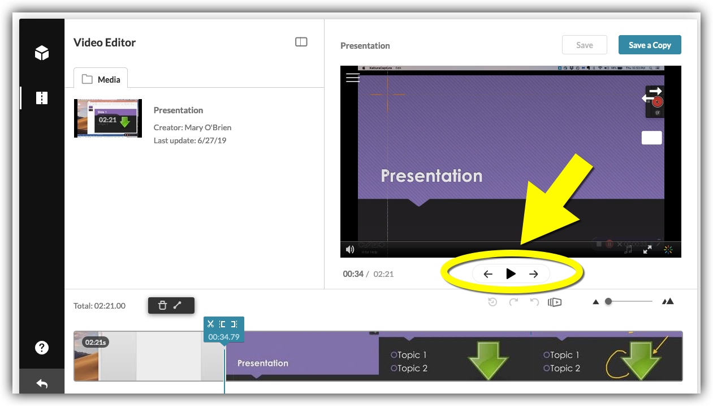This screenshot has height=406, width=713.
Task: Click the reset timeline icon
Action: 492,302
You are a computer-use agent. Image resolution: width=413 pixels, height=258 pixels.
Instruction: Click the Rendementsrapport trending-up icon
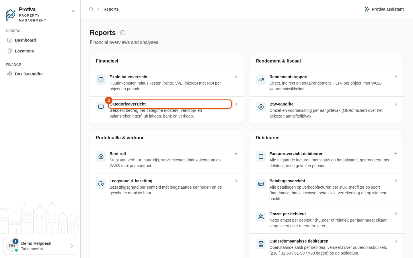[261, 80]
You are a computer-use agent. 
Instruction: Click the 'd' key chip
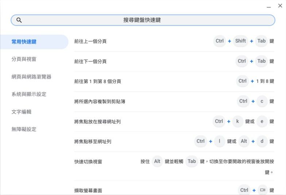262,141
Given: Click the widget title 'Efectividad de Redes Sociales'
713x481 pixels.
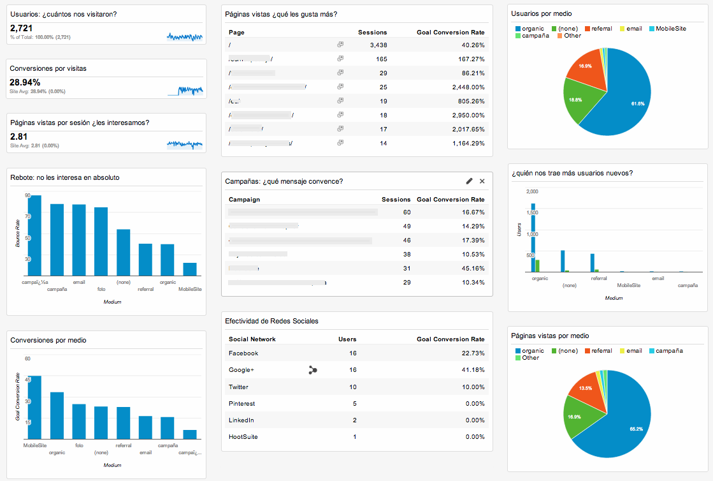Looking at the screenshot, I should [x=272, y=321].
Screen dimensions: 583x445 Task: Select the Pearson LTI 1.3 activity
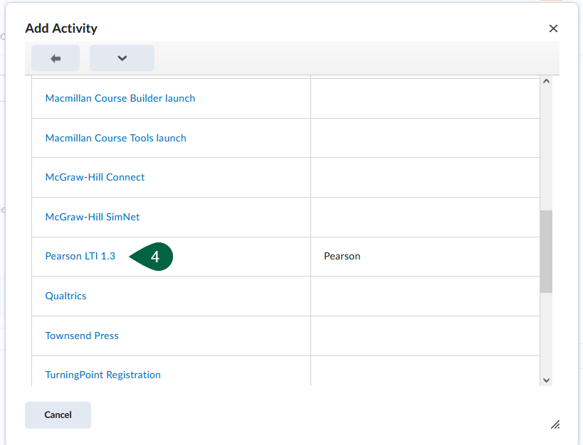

====

Reproduce all of the entries above word for word, and leave out the pictures.

This screenshot has height=406, width=713.
Task: Click the reset timeline icon
Action: 492,302
You are a computer-use agent. Image resolution: width=413 pixels, height=258 pixels.
Instruction: Click the Rendementsrapport trending-up icon
[261, 80]
You are a computer-use agent. 
Instruction: Click the 'd' key chip
262,141
Given: Click the widget title 'Efectividad de Redes Sociales'
713x481 pixels.
Looking at the screenshot, I should [x=272, y=321].
Screen dimensions: 583x445 Task: Select the Pearson LTI 1.3 activity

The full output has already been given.